THE SOUND OF SILENCE

I almost don’t know where the time has gone.

It’s coming up to eight months since I last posted anything on here.

Eight months.

About the usual span between the discovery of a pregnancy and the delivery of a child…

When last I wrote, my wife was six months pregnant and we were in the latter stages of sorting out our house in preparation for the new arrival. There were upgrades to necessary domestic devices, there was repair work, and there were small-scale construction projects (a cot, a changing table and so on)…

The birth of our first child was medically predicted to occur one week before Christmas. We’d even begun to ‘place bets’ on exactly which date we thought it would happen. Initially, my money was on it being a bit earlier in December. Perhaps even as early as the 2nd or 3rd.

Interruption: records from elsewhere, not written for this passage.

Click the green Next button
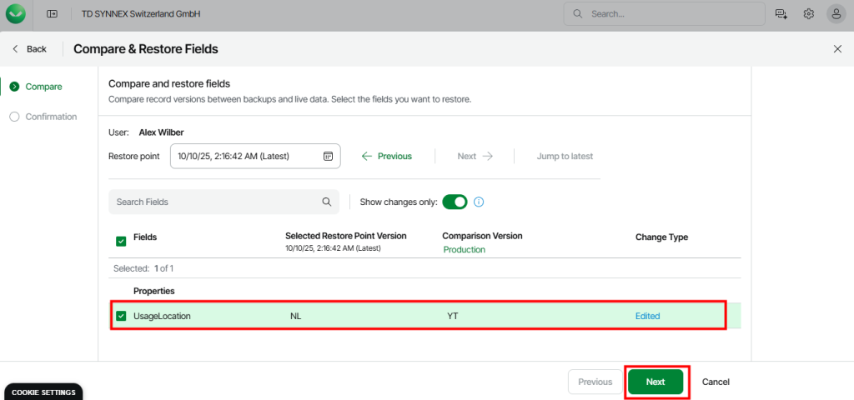 (656, 382)
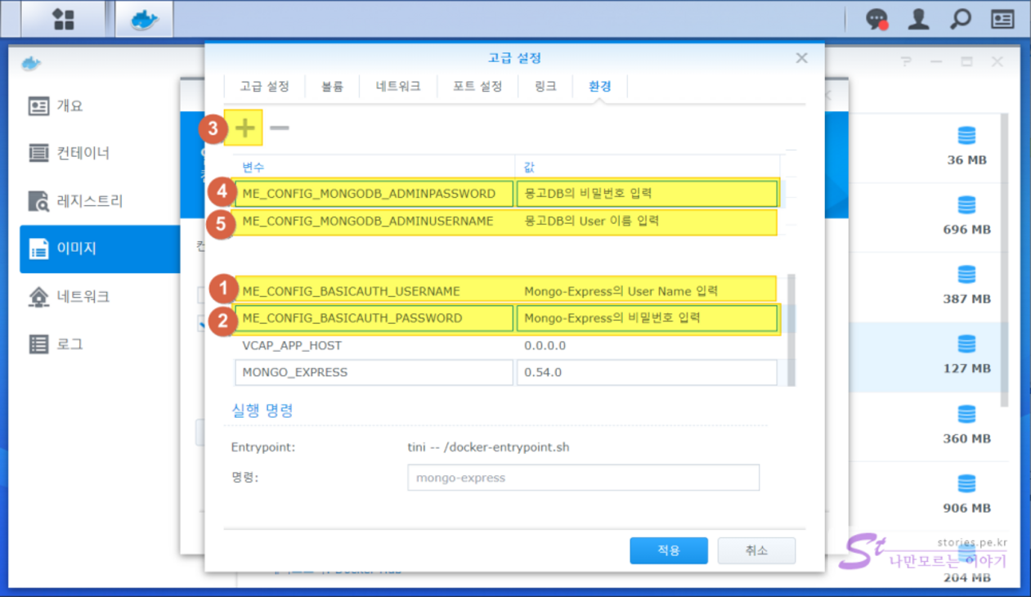Open the Synology main menu grid icon
The width and height of the screenshot is (1031, 597).
[x=64, y=19]
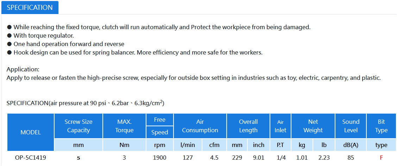Viewport: 397px width, 166px height.
Task: Click the Overall Length header
Action: pos(248,126)
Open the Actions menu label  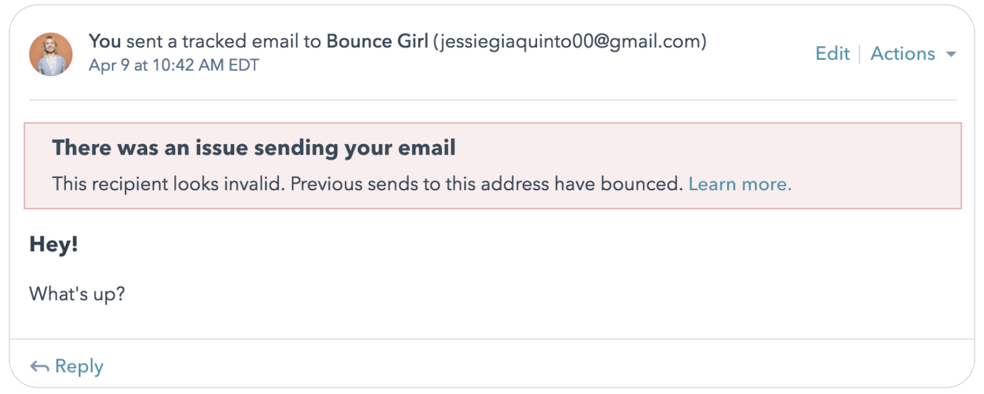point(902,54)
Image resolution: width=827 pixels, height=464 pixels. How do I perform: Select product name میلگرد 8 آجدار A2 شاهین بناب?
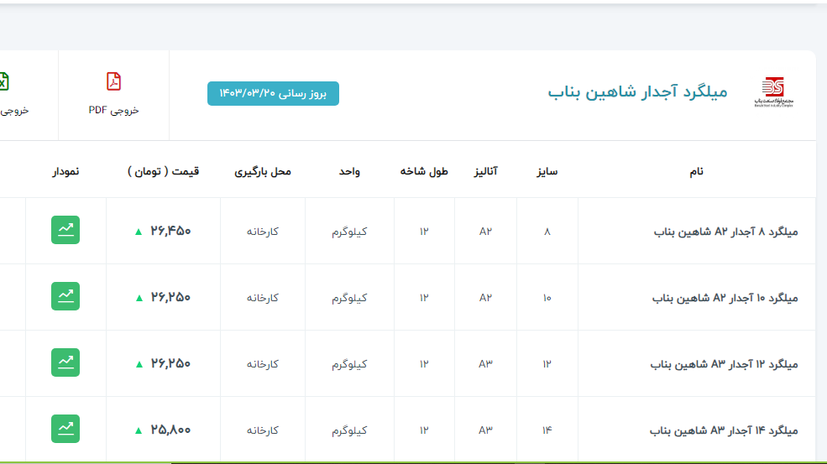click(725, 232)
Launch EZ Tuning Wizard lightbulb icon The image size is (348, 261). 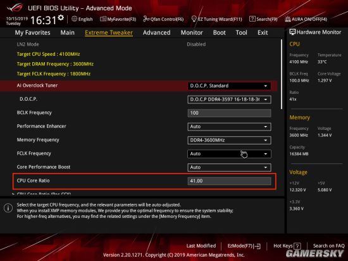coord(194,19)
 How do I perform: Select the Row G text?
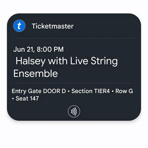click(x=124, y=91)
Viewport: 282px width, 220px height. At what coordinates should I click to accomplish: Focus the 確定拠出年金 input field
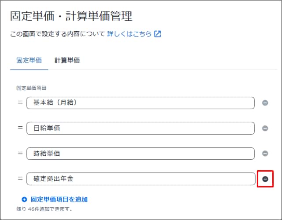[141, 179]
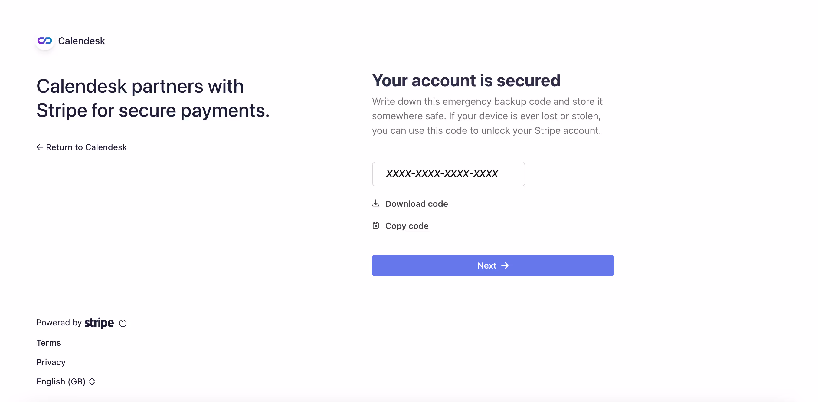Click the Stripe wordmark logo
The height and width of the screenshot is (402, 818).
click(99, 323)
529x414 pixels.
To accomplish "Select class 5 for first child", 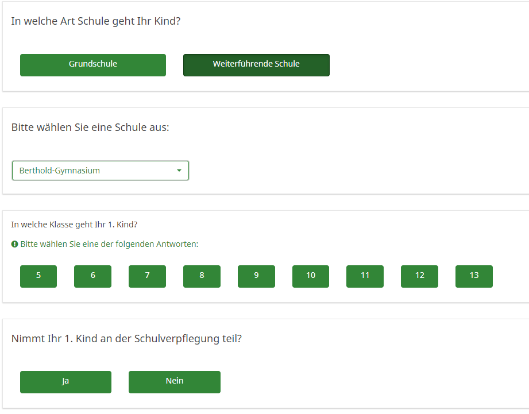I will coord(38,276).
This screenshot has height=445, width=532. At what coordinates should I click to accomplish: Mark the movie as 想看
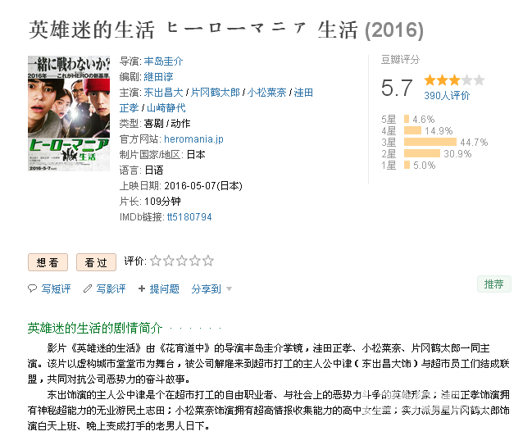(48, 262)
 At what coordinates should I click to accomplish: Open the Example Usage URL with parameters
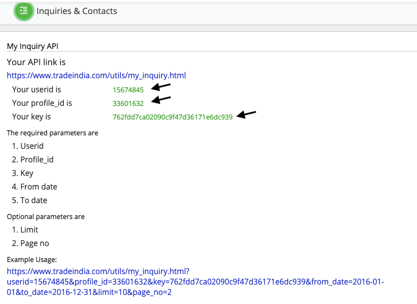point(195,282)
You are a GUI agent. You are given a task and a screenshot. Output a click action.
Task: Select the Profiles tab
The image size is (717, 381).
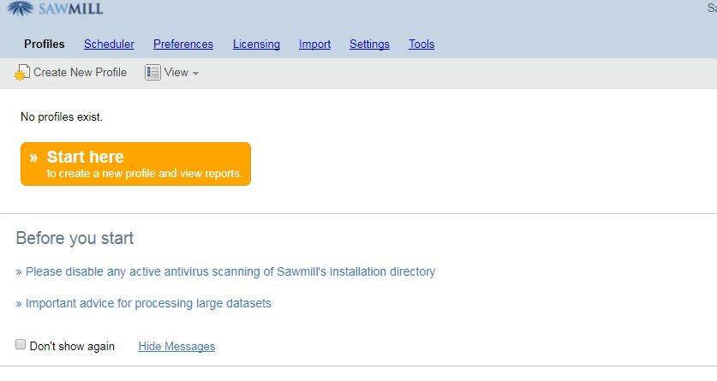[x=45, y=44]
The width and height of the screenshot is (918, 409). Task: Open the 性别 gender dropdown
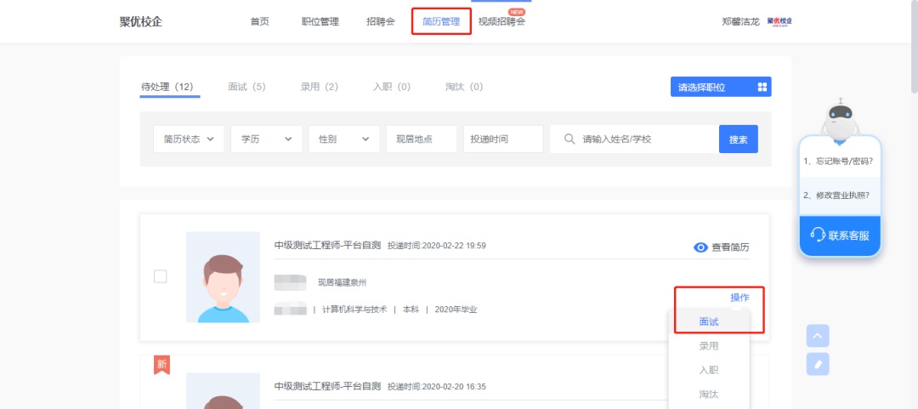point(343,139)
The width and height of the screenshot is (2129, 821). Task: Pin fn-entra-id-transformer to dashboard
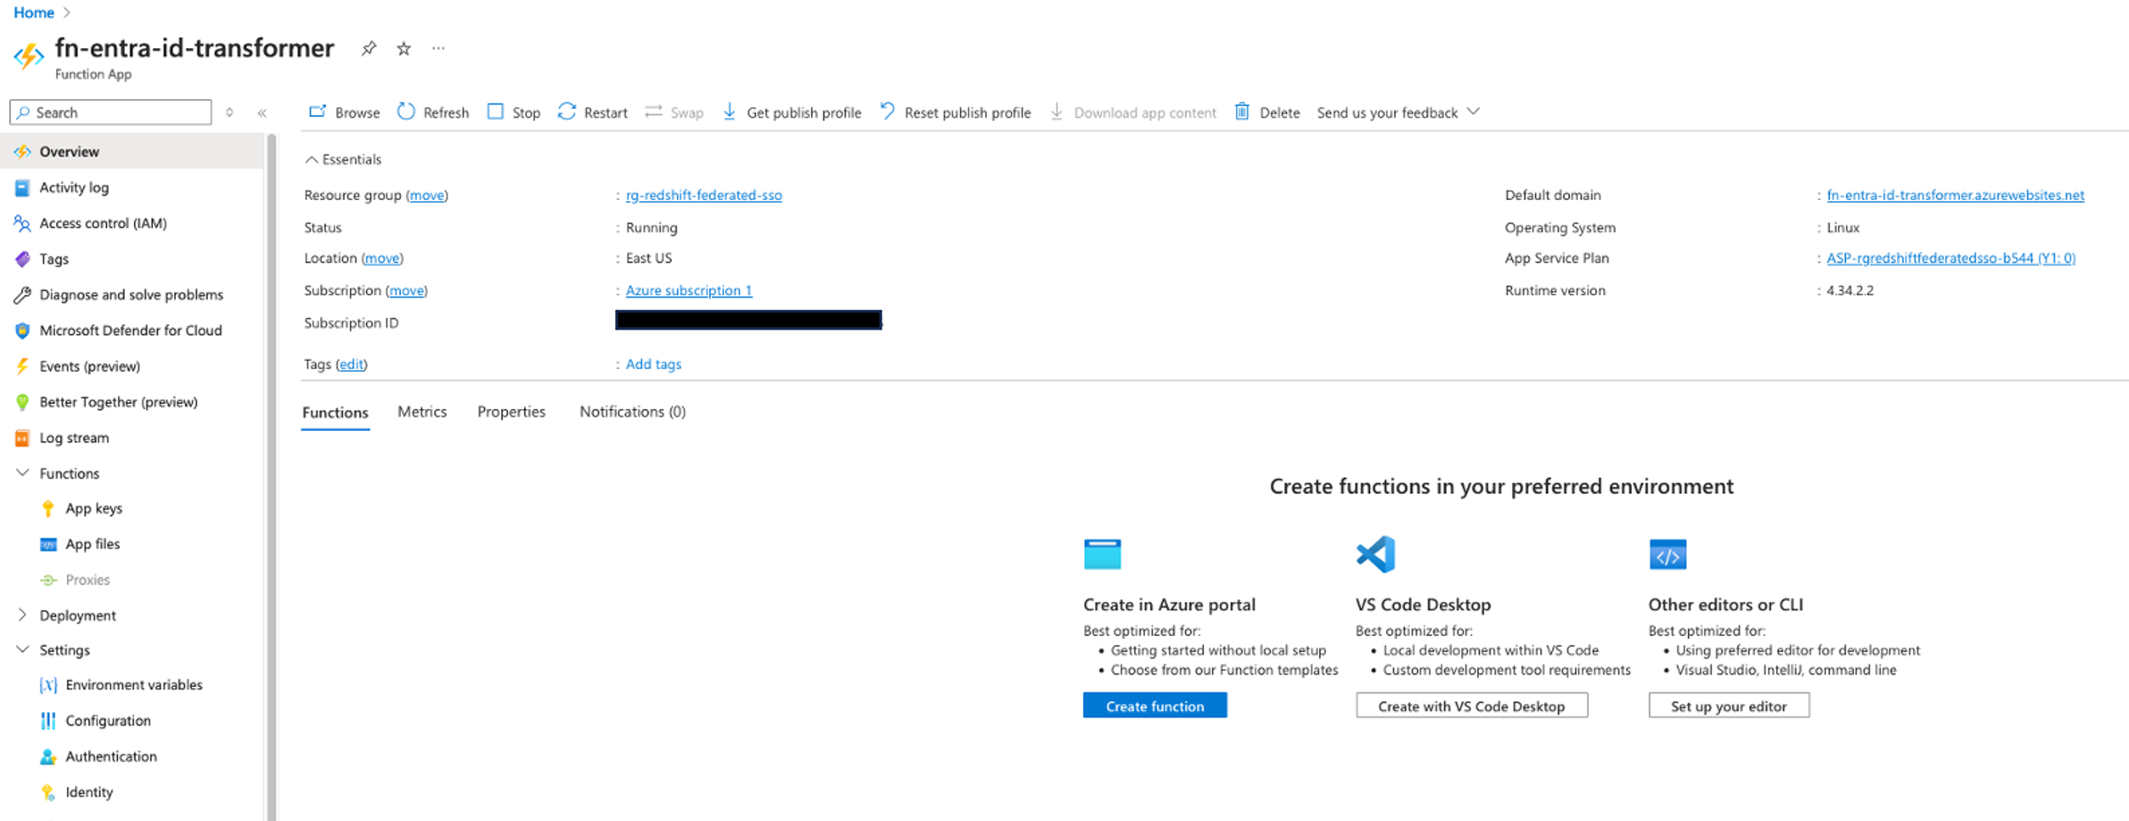click(x=368, y=48)
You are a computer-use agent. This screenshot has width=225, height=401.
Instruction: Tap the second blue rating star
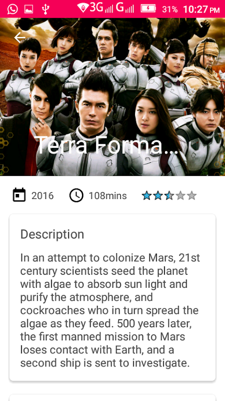coord(158,196)
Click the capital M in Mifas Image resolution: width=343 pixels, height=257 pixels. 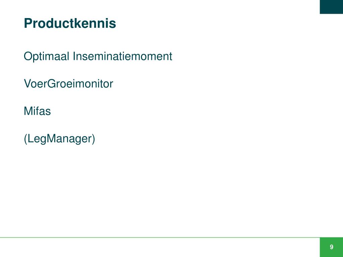[x=28, y=111]
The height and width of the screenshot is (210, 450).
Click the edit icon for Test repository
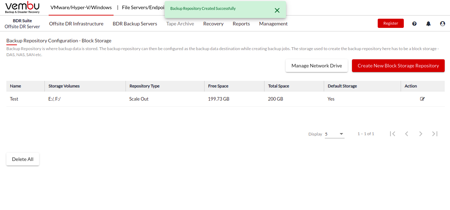point(422,99)
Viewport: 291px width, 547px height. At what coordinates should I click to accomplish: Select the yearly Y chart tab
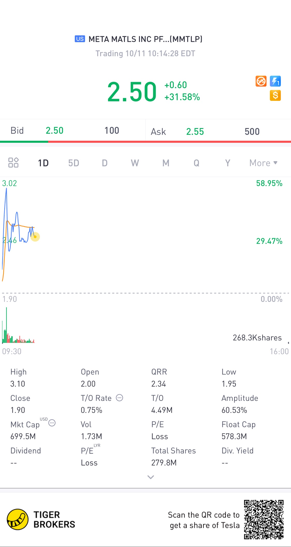(x=228, y=163)
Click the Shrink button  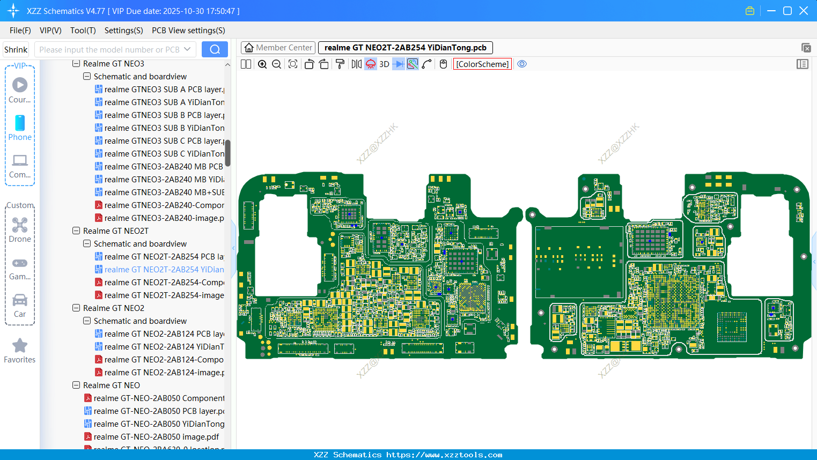[16, 49]
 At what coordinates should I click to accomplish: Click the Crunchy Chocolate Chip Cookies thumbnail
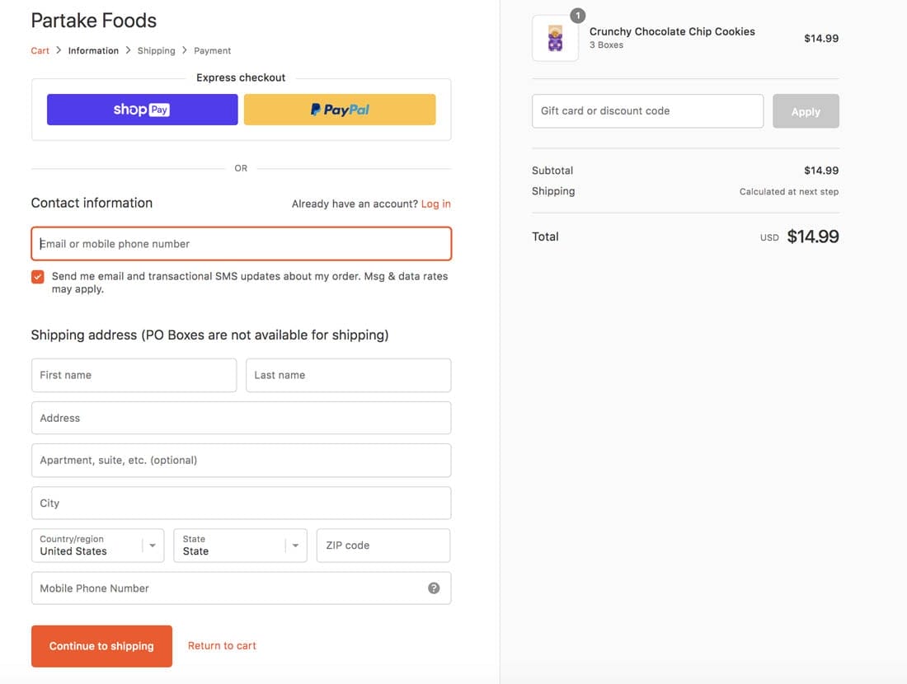click(555, 39)
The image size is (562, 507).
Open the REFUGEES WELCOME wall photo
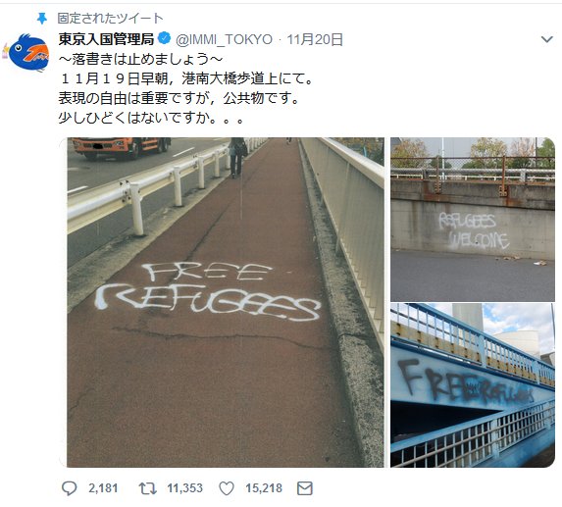(x=473, y=220)
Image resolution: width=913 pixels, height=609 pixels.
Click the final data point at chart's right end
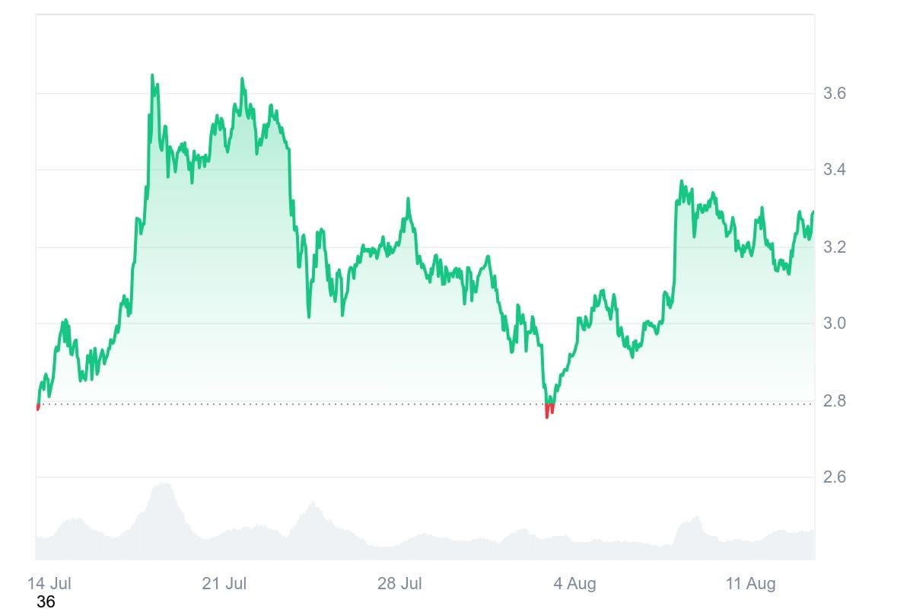click(x=813, y=212)
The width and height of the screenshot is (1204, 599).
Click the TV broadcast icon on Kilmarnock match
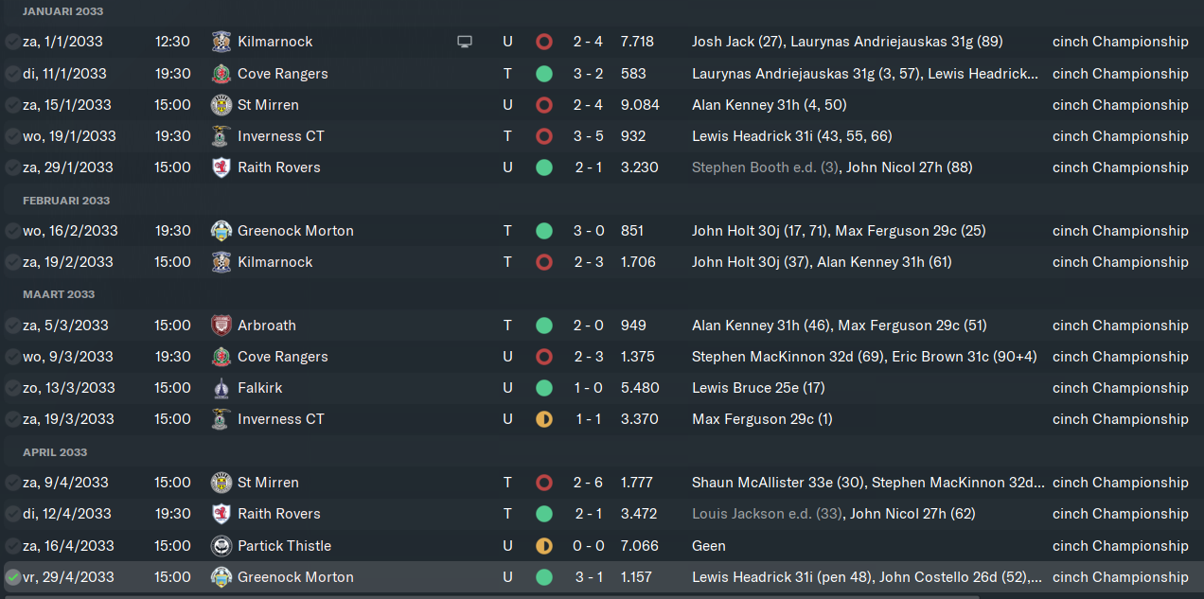coord(464,42)
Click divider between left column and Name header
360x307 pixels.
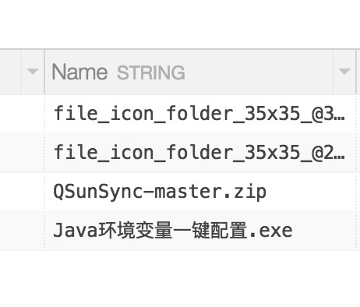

I myself like to try and be a touch ahead of things, or at the very least on the dot. However, my wife is chronically disinclined to be punctual. She is never knowingly on time or early for anything. She cannot help but be late – even if only marginally. This relationship with the clock seems imprinted deep in her DNA.

Any friend who attended our wedding might be able to describe the expression on my face when she arrived down the aisle at exactly the appointed moment. But it was not, as they might think, just admiration for her generous beauty and an overwhelming sense of love. It was also relief and astonishment at her timekeeping. It can only have been accidental.

And so perhaps whichever gene it is that causes vague tardiness was momentarily dominant in our child over the festive season?

Christmas came and went.

Our fingers drummed on sofa arms in anticipation.

We finished binge-watching all seven series of The West Wing, which we’d begun the night after the US election result in early November. Throughout, we’d joked that by carefully calculating our viewing rate our baby’s appearance would be somewhere in the middle of season six!

Then the year turned.

And then. And then. And then.

And then it is now.

Mid-May.

Over the coming months I intend to get my groove on again.

To write several posts here to ‘catch up’ on it all, or some of it.

To relay my experience of fatherhood so far. The ups and the downs. The middle and the edges. I also think it would be quite valuable and healthy to purge thoughts and feelings. The good and the bad. The hollow and the whole.

But for now?

On Saturday 2nd January, at thirty six minutes past four in the morning, our son was born.